Mit § 269b wird ausdrücklich klargestellt: Die Gerichte sind gehalten zusammenzuarbeiten und Informationen auszutauschen. Die Zusammenarbeits- und Informationspflichten sollen in besonderem Maß bei den in Satz 2 genannten Punkten gelten.[3] Trotz der Verpflichtung zur Zusammenarbeit und gegenseitigen Information soll allerdings die Selbstständigkeit der einzelnen Verfahren erhalten bleiben.[4]

[1] Flöther-Flöther, Handbuch Konzerninsolvenzrecht, § 1 Rn. 13.
[2] Eidenmüller, ZHR 169 (2005), 528 (553); DiskE 03.01.2013, S. 21.
[3] BT-Drs. 18/407, S. 33; Flöther-Frege/Nicht Handbuch Konzerninsolvenzrecht, § 4 Rn. 288.
[4] Kübler/Prütting/Bork-Thole, § 269b Rn. 1.

2. Anwendungsbereich

 

Rn 4

In funktionaler Hinsicht ist die Vorschrift sowohl auf Richter als auch auf Rechtspfleger anzuwenden.[5] Die Regelung findet über ihren Wortlaut hinaus auch Anwendung, wenn am selben Insolvenzgericht verschiedene Richter oder Rechtspfleger zuständig sind.[6]

 

Rn 5

§ 269b ist auch im vorläufigen Insolvenzverfahren anzuwenden.

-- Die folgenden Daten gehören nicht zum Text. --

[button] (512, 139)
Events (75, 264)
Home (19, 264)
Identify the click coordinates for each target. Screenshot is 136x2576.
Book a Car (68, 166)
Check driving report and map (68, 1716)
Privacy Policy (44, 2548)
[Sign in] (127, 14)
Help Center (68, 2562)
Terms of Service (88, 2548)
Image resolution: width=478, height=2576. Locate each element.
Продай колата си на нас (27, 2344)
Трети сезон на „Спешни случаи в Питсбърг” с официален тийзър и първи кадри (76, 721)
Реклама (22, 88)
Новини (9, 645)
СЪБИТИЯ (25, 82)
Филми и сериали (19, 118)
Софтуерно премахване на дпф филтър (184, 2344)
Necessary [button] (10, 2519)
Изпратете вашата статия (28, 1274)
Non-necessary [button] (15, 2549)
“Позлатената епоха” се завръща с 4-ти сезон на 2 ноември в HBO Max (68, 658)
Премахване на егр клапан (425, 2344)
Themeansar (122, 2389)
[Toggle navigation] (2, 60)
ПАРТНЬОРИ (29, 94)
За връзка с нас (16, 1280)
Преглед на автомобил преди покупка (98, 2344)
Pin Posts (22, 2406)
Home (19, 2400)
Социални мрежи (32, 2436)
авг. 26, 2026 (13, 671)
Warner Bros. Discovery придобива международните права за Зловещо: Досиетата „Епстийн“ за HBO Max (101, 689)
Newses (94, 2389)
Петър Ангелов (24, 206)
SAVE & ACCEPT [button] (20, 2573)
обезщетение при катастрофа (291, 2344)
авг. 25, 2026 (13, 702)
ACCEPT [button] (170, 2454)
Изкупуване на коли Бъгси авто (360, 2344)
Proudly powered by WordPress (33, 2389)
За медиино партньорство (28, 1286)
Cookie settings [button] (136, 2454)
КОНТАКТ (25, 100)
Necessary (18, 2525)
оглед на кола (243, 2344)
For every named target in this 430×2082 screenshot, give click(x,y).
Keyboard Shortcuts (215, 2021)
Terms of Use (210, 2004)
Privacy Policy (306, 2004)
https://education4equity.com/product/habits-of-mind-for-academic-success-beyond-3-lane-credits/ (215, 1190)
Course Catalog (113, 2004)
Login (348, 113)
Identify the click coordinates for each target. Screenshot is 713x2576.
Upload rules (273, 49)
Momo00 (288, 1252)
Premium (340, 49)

Schließlich setzt die Abstimmung über einen einheitlichen Verwalter und die Anordnung von Sicherungsmaßnahmen regelmäßig schon eine Abstimmung im vorläufigen Insolvenzverfahren voraus.[7]

[5] Uhlenbruck/Brünkmans, § 269b, Rn. 9 m.w.N.
[6] DiskE v. 01.03.2013, S. 39.
[7] Vgl. hierzu auch BT-Drs. 18/407, S. 33; Kübler/Prütting/Bork-Thole, § 269b Rn. 6.

3. Regelungsumfang

 

Rn 6

Die Vorschrift umfasst nicht nur die Zusammenarbeit im Sinne eines Informationsaustauschs, sondern vielmehr auch darüber hinausgehende Mitwirkungsverpflichtungen der Gerichte (wie die Herausgabe von Unterlagen und die organisatorische Abstimmung von Terminen etc.).[8] Der reibungslose Informationsaustausch kann vor allem durch die rudimentäre technische Ausstattung einzelner Gerichte erschwert werden.[9]

 

Rn 7

Die Pflicht zur Weitergabe von Informationen besteht nicht erst, wenn durch andere Gerichte nachgefragt wird. Vielmehr haben die Gerichte Informationen, die für andere Verfahren relevant sind, von sich aus herauszugeben.[10] Dies gilt vor allem für Informationen hinsichtlich der in § 269b Satz 2 genannten Punkte, deren Relevanz das Gesetz annimmt.[11] Die Insolvenzgerichte sollten jede Information, die möglicherweise für ein anderes Verfahren relevant sein könnte, an die für andere Gruppenverfahren zuständigen Insolvenzrichter weitergeben.

 

Rn 8

Dabei sind die einzelnen Insolvenzrichter bzw. -rechtspfleger nicht verpflichtet, genauso vorzugehen, wie der Richter/Rechtspfleger, der ihnen die Informationen weiterleitet. Vielmehr obliegt es ihnen, die entsprechenden Informationen wahrzunehmen und in ihre Abwägung einzubeziehen, um dann für das jeweilige Insolvenzverfahren die bestmögliche Lösung zu finden.[12]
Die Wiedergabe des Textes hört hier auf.